Ist denn der Schwur wahr, wenn Gott nicht hilft? Wer der Schwörenden hat über den Zusatz der Eidesformel nachgedacht? – Bei der neuen Bundesregierung steht Religion hoch im Kurs: 13 der 17 Ministerinnen und Minister sprachen ihren Amtseid mit Bezug auf ein religiöses Bekenntnis – auch der neue Bundeskanzler. Erstmals wird eine Regionalbischöfin zur Staatssekretärin ernannt. Droht statt staatlich geforderter weltanschaulicher Neutralität ein klerikal-konservatives Rollback? Helmut Ortner erinnert an unsere Verfassung.
Unsere Republik darf auf zukünftig auf göttlichen Beistand hoffen. Bei der Verteidigung des neuen Kabinetts im Berliner Reichstag sprachen 13 der 17 Bundesministerinnen und -minister den Amtseid mit der Formel „So wahr mir Gott helfe”. Rechnet man Bundeskanzler Friedrich Merz hinzu, so haben mehr als 75 % aller Kabinettsmitglieder um Gottes Hilfe bei ihrer Amtsführung gebeten.

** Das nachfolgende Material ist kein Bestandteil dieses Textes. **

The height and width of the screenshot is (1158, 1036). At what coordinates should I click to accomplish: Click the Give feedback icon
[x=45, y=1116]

Nur vier entschieden sich für die Eidesformel ohne Gottesbezug: Verteidigungsminister Boris Pistorius, Arbeitsministerin Bärbel Bas, Umweltminister Carsten Schneider und Entwicklungsministerin Reem Alabali-Radovan, alle aus den Reihen der SPD.
Schon Merz` Amtsvorgänger Olaf Scholz hatte 2021 auf das religiöse Beiwerk verzichtet, wie auch schon dessen Parteikollege Gerhard Schröder vor ihm. Während Schröder der evangelischen Kirche angehörte, war Scholz der erste konfessionsfreie Bundeskanzler. Immerhin 7 von 16 Ministern in Scholz' Ampel-Kabinett sprachen damals den weltanschaulichen Amtseid.

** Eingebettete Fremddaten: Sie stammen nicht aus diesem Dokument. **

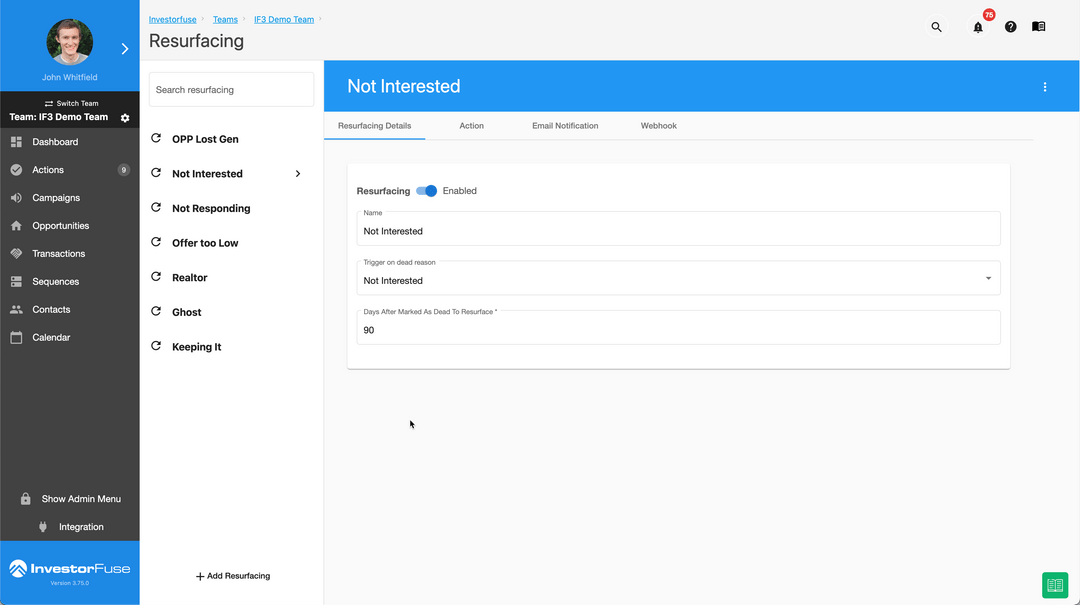Click the Search resurfacing field
1080x605 pixels.
tap(231, 90)
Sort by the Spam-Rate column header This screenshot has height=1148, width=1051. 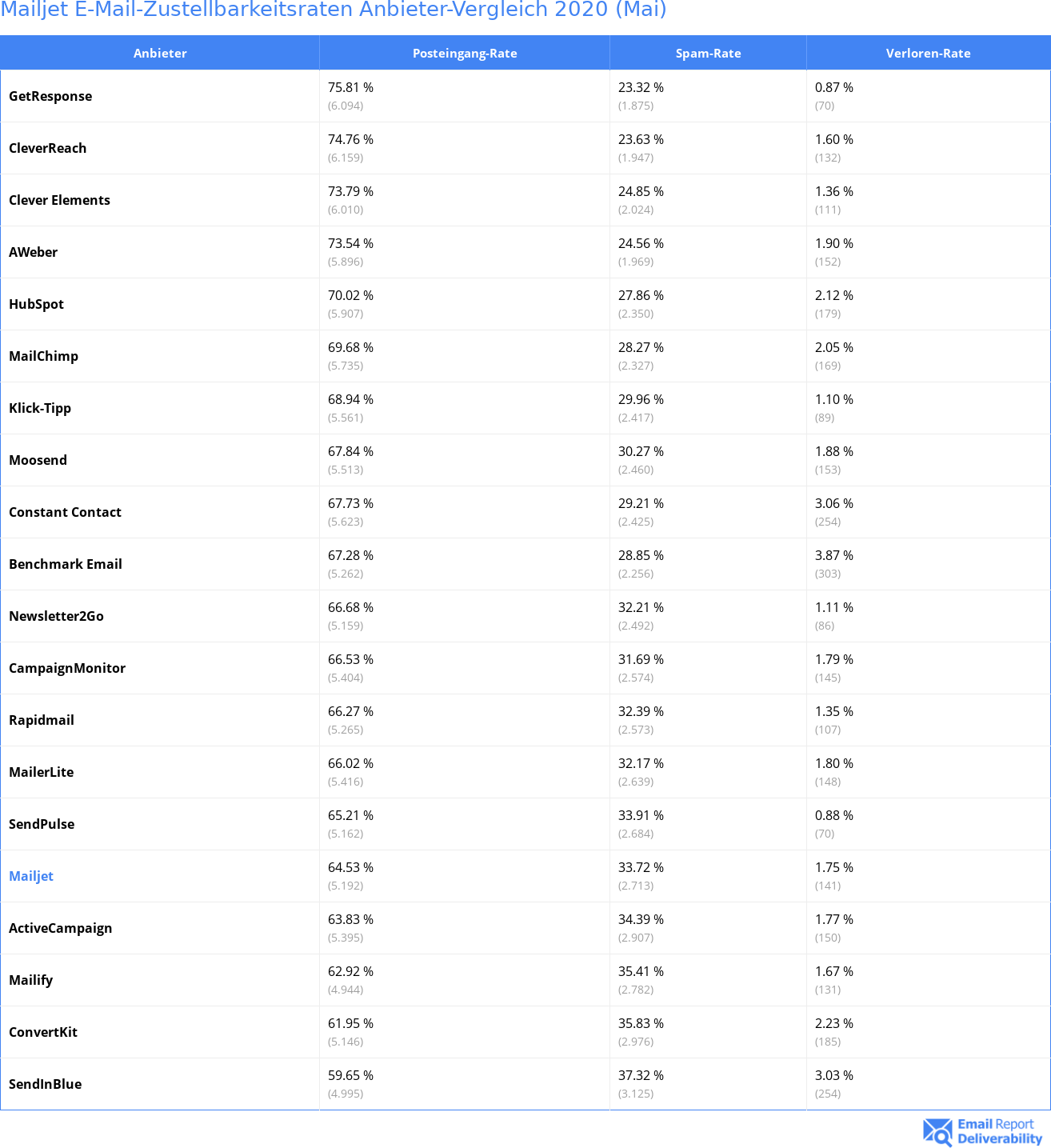coord(708,54)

Bei der neuen Bundesregierung steht Religion indes hoch im Kurs. In einer Zeit, in der nicht einmal die Hälfte der Deutschen der katholischen oder evangelischen Kirche angehören, kann man sie weltanschaulich – nicht wie verfassungsrechtlich geboten – unbedingt als neutral bezeichnen.

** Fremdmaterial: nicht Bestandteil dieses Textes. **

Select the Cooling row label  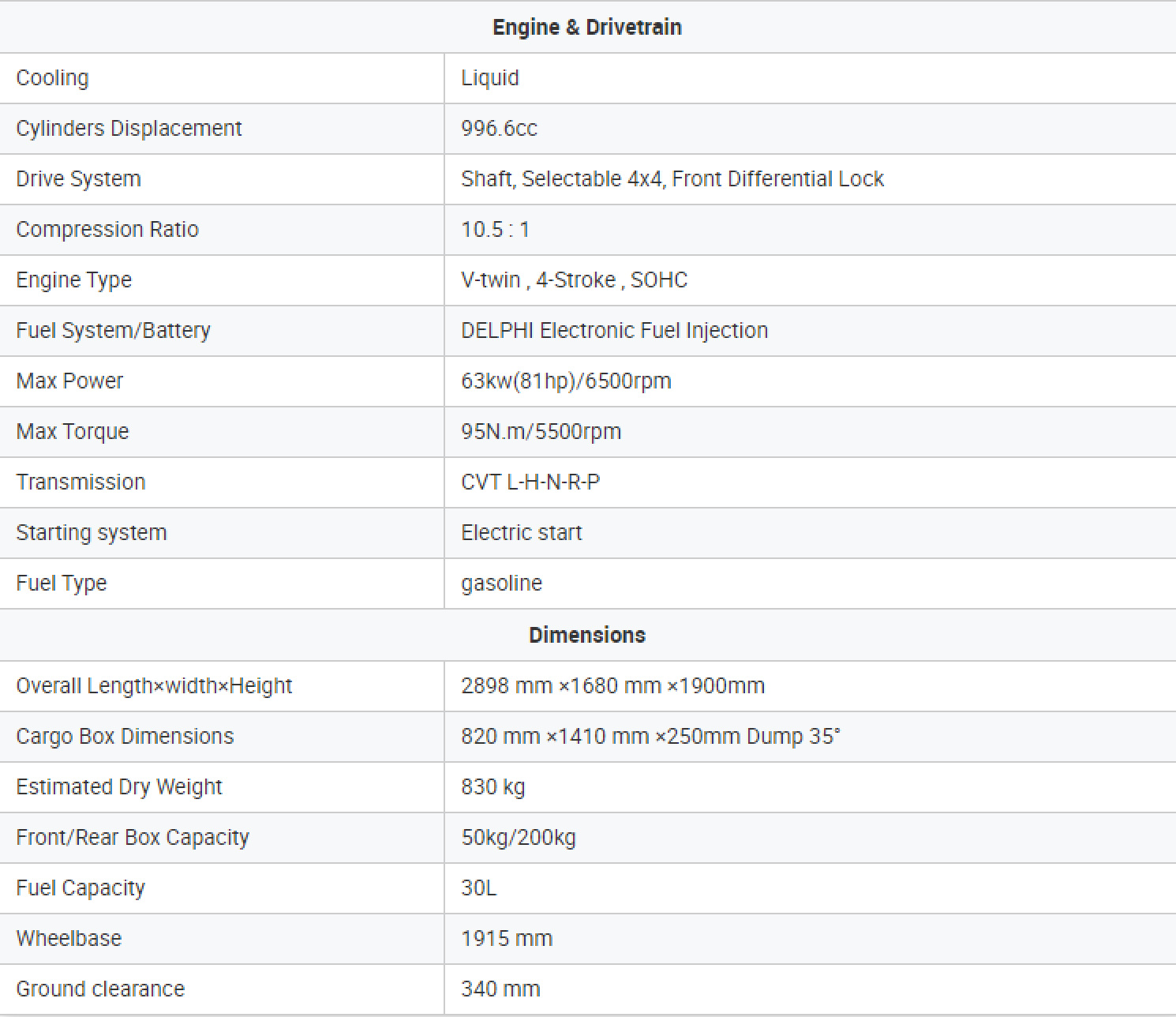click(x=53, y=78)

Schon mit der Ernennung von Wolfram Weimer zum Kulturstaatsminister, ein Mann, der als umtriebiger Publizist und Medienunternehmer – parteilos und katholisch – Religion als Segen für die Gesellschaft feiert und Religion als Heilmittel gegen die „Krise der Moderne“ sieht, wurde eine erste, heftig kritisierte Personalie gesetzt. Auch die Entscheidung, die Regionalbischöfin Petra Bahr zur beamteten Staatssekretärin im Bundesministerium für Bildung, Familie, Senioren, Frauen und Jugend zu berufen, deutet auf eine weitere religiöse Aufladung zentraler Politikfelder hin, mit der Kanzler Merz eine konservative Wende in Deutschland einleiten möchte. Mit Bahr, die seit 2017 in Hannover als Gottes-Verkünderin tätig ist, erhält eine bedeutende Kirchenvertreterin Einfluss auf die Schul- und Bildungspolitik. In ihrer 2018 erschienenen Schrift „Wie viel Religion verträgt unsere Gesellschaft?“ warnt sie vor laizistischer Bildungspolitik und moniert, dass der „militante Atheismus“ die Gefahr des Laizismus verkenne. Der kirchenkritische Publizist Ralf Nestmeyer befürchtet problematische Eingriffe in die Schulpolitik, weil Bahr als Vertreterin der evangelischen Kirche den konfessionellen Religionsunterricht stärken und Versuche blockieren könnte, ihn durch integrative Ethikmodelle zu ersetzen. „Das wäre ein klarer Rückschritt für all jene, die sich für ein pluralistisches und inklusives Bildungsverständnis einsetzen“, so Nestmeyer. Bahrs Berufung ist ein Novum. Zum ersten Mal in der Geschichte der Bundesrepublik, bekleidet ein hoher geistlicher Würdenträger ein wichtiges politisches Amt.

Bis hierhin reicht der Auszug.